A weekly commentary by CBS News Correspondent Andy Rooney. It originally aired on April 27, 1997


My aunt took me to the Bronx Zoo when I was 12 years old, and I hated it because I felt sorry for the animals in cages.

I can't watch those documentaries where the lions eat the gazelles, either.

I finally went back to the Bronx Zoo to see if the animals have it any better than they did when I was 12.

Jim Doherty showed me around.

"Most of these animals were all born here, and ah, wild animals are not that free," says Doherty. "Wild animals all live within certain boundaries and maybe there are more restrictions here but also life is much better for them here."

Most of the animals at the Bronx Zoo are not in cages. Anymore. You can hardly notice the barriers that keep the people and the animals apart.

Some animals are basically nicer than others, like people. But Doherty says they are all different.

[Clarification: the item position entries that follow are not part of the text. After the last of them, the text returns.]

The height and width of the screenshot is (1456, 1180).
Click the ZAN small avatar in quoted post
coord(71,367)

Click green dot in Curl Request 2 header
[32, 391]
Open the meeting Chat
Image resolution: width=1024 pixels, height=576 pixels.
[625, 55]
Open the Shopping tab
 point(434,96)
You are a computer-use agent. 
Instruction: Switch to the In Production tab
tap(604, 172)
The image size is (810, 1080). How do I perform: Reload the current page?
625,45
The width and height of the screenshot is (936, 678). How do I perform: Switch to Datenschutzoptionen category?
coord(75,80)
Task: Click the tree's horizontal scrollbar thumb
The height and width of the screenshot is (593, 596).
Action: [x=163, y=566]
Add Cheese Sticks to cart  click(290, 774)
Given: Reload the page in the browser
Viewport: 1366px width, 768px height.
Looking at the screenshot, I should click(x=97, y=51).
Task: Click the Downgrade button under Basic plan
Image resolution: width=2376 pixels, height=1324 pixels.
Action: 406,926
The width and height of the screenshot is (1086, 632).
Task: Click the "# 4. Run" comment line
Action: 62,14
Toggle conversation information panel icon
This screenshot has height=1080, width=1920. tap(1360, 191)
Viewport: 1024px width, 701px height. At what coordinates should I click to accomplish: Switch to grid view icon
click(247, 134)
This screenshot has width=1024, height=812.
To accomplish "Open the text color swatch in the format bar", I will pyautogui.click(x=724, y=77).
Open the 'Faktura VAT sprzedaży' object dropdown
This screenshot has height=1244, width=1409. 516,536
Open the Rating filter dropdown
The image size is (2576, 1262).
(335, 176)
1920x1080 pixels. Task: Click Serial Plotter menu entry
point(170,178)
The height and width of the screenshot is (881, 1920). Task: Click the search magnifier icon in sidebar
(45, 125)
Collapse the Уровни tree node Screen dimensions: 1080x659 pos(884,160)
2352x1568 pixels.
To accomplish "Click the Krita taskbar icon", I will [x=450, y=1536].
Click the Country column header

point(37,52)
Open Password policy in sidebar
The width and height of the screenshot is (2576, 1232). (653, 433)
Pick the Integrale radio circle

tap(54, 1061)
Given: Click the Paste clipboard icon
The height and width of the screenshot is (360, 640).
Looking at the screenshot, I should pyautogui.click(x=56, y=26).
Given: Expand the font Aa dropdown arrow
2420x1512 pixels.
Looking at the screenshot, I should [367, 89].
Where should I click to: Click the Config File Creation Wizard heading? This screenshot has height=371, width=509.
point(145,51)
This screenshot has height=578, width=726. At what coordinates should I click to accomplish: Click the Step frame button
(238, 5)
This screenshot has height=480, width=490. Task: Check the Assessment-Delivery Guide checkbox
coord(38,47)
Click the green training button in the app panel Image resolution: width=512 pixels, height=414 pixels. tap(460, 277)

Some are nicer? "I like them all," he says.

And who would be the enemy of the red panda? Leopards. "They're not nasty. Not at all," says Doherty. "Ah, I suppose if you were a small bird or a mouse, you think they're very nasty. Because they eat a small bird or a mouse if they can catch them."

And, as Doherty says, they eat a lot of bamboo. They're a lot like raccoons - they're omnivorous. They'll eat almost anything.

There's not much bamboo in the Bronx. "No, but we grow a lot of bamboo here in the zoo. For them," says Doherty.

My favorite animals, next to English bulldogs, are elephants. Frank Leonard is the elephant's best friend at the Bronx Zoo.

"They belong to the Wildlife Conservation Society," says Leonard, who thinks of them as his own. "Of course, I can't take them home."

He says they are just as good as any dog, and smarter: "Smarter than a dog. Smarter than a horse. But now you're going to hear from the dog and horse people."

He has to be careful not to get stepped on. But he says he feels safer in here than he does on 42nd Street.

The snow leopard from the High Himalayas is probably one of the rarest cats in the world. Doherty says this is a cat that was killed for its skin to make fur coats.

Does he hate hunters? "I don't hate hunters. I don't think a lot of trophy hunters. They are after the biggest and the best. The most handsome, whatever," he says.

How about the average deer hunter? "No. The average deer hunter that is going out, hunting deer for venison. I have no problems with that at all," he says.

A big favorite of the kids who come to the zoo are the seals. All sea lions are seals. But not all seals are sea lions, I think.

ANDY: Have you ever seen a whale before?

KIDS: These aren't whales.

ANDY: They aren't whales?

KIDS: No.

ANDY: I thought they were whales.

KIDS: They're seals.

ANDY: They look like whales.

KIDS: They're seals.

Animal rights activists still hate zoos the way I did when I was 12, but the animals in the Bronx Zoo, anyway, seem pretty happy.

I remember the story of the two philosophers looking into a lake. One looks down and says, "Those fish are happy." The other says, "You, not being a fish, don't know whether they're happy or not."

The first guy says, "You, not being me, don't know whether I know whether they're happy or not."